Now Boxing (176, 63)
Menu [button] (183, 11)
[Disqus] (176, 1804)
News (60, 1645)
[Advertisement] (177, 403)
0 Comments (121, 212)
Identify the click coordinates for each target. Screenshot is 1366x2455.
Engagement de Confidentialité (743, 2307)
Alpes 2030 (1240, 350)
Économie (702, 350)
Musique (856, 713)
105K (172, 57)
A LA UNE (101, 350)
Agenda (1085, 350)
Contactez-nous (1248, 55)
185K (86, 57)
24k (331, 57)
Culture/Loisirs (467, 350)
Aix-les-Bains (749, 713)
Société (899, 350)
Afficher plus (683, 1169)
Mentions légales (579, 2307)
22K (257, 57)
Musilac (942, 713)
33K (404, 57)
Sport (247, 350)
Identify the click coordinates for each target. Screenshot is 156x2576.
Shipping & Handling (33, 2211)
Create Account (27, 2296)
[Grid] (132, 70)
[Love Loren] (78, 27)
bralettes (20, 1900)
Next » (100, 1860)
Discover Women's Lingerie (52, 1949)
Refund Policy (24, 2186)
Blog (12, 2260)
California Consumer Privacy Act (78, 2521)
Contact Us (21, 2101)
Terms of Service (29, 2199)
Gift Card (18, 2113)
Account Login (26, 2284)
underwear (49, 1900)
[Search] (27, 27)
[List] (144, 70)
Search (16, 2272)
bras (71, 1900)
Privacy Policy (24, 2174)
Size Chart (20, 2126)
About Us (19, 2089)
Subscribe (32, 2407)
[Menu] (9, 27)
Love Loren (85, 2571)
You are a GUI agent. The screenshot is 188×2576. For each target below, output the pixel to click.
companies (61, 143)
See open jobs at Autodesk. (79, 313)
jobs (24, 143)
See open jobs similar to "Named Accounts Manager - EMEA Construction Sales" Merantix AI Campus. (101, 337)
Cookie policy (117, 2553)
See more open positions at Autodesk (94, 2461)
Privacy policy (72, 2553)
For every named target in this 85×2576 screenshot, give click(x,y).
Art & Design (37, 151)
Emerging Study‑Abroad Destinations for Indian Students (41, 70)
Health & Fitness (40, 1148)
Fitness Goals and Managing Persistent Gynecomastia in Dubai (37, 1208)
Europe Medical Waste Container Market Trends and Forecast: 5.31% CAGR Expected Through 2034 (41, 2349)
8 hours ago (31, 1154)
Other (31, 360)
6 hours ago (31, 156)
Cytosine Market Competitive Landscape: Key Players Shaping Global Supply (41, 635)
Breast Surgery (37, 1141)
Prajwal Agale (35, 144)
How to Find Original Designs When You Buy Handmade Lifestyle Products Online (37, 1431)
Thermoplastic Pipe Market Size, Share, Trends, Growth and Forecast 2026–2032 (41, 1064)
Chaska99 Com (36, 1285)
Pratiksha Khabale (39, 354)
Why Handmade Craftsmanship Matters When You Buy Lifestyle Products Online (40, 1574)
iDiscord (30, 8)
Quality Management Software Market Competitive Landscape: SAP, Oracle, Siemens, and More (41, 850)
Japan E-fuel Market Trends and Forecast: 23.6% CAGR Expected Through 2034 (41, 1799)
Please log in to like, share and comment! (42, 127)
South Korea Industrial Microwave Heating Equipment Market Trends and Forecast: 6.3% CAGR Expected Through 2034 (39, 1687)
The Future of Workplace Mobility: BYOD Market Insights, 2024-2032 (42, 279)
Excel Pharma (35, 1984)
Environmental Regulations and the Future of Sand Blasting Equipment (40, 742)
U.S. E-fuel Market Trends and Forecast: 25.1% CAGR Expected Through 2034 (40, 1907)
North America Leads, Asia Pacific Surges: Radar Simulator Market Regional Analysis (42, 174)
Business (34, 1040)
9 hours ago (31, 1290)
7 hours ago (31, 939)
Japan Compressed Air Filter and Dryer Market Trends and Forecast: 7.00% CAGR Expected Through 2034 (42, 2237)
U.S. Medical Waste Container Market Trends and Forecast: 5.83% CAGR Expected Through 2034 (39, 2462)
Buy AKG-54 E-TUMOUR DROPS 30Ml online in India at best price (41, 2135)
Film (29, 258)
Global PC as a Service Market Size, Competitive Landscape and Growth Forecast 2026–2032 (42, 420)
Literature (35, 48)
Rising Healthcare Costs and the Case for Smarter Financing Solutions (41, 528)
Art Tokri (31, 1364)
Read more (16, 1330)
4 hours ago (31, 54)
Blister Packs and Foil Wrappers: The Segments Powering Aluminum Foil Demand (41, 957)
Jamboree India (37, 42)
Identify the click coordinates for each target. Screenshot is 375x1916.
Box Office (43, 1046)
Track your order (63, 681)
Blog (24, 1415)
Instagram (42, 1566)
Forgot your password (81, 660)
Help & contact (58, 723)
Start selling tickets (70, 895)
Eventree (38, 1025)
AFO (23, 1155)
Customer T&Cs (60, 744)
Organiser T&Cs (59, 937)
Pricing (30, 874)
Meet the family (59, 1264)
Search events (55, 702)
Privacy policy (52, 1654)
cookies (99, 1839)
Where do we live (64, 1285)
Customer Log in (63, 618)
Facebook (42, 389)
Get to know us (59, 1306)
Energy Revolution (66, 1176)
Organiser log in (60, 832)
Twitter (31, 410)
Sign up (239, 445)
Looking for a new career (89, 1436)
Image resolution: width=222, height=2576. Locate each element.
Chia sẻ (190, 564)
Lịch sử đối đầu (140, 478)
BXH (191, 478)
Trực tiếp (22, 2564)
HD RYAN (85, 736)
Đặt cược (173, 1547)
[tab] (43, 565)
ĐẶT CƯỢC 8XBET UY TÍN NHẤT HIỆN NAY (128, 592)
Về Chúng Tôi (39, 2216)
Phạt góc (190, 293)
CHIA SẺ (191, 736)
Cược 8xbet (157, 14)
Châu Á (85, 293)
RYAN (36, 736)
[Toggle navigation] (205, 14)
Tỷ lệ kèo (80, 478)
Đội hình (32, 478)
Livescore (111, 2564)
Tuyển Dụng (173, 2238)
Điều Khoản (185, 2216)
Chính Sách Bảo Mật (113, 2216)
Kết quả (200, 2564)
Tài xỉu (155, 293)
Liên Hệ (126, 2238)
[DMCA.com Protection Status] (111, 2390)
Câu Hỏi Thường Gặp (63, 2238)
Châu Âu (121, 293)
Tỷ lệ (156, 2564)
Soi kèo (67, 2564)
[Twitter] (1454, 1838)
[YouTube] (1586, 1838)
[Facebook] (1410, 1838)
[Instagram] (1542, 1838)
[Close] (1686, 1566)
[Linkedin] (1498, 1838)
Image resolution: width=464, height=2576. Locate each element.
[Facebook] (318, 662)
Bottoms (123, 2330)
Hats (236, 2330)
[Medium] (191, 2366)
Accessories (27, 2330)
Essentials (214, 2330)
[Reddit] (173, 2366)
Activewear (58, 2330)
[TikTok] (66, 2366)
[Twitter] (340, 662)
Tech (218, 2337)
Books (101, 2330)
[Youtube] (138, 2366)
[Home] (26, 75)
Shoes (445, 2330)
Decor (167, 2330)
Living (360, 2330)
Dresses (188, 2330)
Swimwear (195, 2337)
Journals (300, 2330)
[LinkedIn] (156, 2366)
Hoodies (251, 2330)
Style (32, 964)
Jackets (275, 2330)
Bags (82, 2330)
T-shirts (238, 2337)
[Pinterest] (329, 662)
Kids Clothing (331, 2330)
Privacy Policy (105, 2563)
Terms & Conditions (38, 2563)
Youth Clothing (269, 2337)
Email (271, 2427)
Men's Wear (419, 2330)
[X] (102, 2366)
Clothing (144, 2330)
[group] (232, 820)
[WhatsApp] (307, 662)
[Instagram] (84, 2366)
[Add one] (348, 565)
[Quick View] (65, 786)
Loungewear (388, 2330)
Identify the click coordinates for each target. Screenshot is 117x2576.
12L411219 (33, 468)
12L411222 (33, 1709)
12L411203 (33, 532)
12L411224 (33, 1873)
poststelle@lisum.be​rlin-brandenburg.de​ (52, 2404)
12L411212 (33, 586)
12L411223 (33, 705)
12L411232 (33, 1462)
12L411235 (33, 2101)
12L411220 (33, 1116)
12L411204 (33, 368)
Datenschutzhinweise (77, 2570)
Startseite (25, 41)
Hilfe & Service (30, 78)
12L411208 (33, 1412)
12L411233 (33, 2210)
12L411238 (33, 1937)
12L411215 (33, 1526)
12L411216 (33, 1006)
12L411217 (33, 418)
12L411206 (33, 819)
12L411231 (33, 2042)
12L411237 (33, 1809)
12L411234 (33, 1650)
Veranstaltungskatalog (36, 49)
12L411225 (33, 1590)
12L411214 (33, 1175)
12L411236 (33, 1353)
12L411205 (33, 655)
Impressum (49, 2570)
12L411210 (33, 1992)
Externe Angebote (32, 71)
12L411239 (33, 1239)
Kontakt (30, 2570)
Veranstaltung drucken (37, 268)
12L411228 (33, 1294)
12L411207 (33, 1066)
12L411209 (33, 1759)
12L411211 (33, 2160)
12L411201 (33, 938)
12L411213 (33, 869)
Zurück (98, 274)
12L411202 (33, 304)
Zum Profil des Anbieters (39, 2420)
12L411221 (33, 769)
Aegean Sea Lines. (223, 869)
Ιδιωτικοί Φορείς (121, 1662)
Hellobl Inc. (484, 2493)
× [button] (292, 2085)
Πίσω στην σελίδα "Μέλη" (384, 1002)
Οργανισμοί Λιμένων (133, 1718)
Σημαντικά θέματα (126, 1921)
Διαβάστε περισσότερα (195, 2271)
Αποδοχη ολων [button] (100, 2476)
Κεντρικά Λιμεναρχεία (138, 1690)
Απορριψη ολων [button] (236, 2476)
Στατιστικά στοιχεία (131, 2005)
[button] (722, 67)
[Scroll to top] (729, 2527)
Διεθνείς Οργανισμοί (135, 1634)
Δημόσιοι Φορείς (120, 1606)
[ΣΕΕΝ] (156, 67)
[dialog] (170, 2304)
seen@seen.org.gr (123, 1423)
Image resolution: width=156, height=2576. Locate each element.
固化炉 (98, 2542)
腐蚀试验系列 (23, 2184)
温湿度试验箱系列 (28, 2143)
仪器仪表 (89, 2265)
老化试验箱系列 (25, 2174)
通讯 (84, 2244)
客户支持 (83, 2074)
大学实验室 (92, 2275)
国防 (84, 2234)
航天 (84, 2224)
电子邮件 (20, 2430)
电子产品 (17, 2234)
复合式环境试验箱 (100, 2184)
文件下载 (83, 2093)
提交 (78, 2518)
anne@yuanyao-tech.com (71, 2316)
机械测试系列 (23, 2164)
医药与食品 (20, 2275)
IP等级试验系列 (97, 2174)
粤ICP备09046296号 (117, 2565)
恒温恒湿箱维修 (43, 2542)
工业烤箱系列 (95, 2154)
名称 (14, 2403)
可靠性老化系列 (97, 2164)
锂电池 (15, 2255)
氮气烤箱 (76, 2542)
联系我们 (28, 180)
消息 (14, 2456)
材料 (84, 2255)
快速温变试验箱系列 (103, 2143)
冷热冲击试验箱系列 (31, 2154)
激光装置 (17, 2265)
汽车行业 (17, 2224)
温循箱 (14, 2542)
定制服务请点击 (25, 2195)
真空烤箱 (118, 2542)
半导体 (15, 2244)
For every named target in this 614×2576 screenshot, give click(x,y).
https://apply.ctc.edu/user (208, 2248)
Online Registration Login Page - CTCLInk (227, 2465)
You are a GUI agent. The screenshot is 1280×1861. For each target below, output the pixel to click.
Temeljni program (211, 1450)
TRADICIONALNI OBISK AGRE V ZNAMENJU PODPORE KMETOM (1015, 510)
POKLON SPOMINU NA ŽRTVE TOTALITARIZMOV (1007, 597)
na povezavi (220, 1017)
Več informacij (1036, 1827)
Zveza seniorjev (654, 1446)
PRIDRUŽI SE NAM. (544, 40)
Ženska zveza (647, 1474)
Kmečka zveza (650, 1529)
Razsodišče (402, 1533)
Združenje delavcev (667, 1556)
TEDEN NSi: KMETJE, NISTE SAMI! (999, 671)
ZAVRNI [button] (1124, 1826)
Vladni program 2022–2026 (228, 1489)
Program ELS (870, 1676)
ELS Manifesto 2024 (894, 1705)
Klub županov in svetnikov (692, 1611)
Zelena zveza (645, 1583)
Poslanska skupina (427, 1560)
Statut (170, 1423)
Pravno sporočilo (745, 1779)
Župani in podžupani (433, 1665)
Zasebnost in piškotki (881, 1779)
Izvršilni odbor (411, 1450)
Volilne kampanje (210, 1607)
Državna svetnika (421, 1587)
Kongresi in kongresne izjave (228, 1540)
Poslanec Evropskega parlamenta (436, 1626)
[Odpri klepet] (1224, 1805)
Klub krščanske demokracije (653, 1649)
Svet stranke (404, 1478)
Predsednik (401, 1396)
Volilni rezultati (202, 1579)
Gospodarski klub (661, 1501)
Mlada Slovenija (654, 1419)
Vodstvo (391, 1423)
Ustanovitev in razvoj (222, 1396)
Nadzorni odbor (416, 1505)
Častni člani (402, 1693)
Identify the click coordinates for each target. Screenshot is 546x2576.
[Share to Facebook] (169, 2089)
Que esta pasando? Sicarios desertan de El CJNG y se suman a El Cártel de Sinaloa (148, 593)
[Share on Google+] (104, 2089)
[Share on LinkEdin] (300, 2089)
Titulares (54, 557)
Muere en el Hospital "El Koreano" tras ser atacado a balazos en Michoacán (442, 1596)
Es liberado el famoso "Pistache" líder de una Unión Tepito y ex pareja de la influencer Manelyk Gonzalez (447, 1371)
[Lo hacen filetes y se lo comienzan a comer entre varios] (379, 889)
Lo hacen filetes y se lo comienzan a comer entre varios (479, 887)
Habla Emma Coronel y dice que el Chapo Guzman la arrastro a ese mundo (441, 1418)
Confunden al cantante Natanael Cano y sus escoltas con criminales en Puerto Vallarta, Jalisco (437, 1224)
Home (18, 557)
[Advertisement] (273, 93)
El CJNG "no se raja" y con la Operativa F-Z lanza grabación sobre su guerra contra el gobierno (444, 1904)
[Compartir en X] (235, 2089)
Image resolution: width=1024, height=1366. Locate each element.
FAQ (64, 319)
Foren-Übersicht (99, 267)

__Aim of the task__
From the first line of the listing above to the line with "Alpes 2030 (1240, 350)", please transcribe each line exactly, both ends included, and nothing beyond that.

__Your response__
Now Boxing (176, 63)
Menu [button] (183, 11)
[Disqus] (176, 1804)
News (60, 1645)
[Advertisement] (177, 403)
0 Comments (121, 212)
Identify the click coordinates for each target. Screenshot is 1366x2455.
Engagement de Confidentialité (743, 2307)
Alpes 2030 (1240, 350)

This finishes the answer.